Every entry below is to be retyped exactly as it stands.

START Exercise material

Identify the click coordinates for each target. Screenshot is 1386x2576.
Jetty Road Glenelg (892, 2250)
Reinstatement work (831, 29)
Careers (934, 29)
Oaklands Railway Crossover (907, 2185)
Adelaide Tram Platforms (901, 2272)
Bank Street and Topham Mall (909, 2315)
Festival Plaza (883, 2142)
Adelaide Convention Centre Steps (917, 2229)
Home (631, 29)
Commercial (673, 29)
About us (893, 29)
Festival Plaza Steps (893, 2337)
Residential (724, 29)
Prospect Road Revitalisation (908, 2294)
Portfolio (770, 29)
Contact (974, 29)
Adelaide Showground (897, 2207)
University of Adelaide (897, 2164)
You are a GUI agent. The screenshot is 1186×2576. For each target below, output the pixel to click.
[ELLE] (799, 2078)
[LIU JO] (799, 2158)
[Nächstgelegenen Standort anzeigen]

END Exercise material

Result =
Identify the click coordinates for each target. Screenshot is 1386x2576.
Jetty Road Glenelg (892, 2250)
Reinstatement work (831, 29)
Careers (934, 29)
Oaklands Railway Crossover (907, 2185)
Adelaide Tram Platforms (901, 2272)
Bank Street and Topham Mall (909, 2315)
Festival Plaza (883, 2142)
Adelaide Convention Centre Steps (917, 2229)
Home (631, 29)
Commercial (673, 29)
About us (893, 29)
Festival Plaza Steps (893, 2337)
Residential (724, 29)
Prospect Road Revitalisation (908, 2294)
Portfolio (770, 29)
Contact (974, 29)
Adelaide Showground (897, 2207)
University of Adelaide (897, 2164)
You are a GUI agent. The screenshot is 1186×2576. For each target below, output the pixel to click.
[ELLE] (799, 2078)
[LIU JO] (799, 2158)
[Nächstgelegenen Standort anzeigen]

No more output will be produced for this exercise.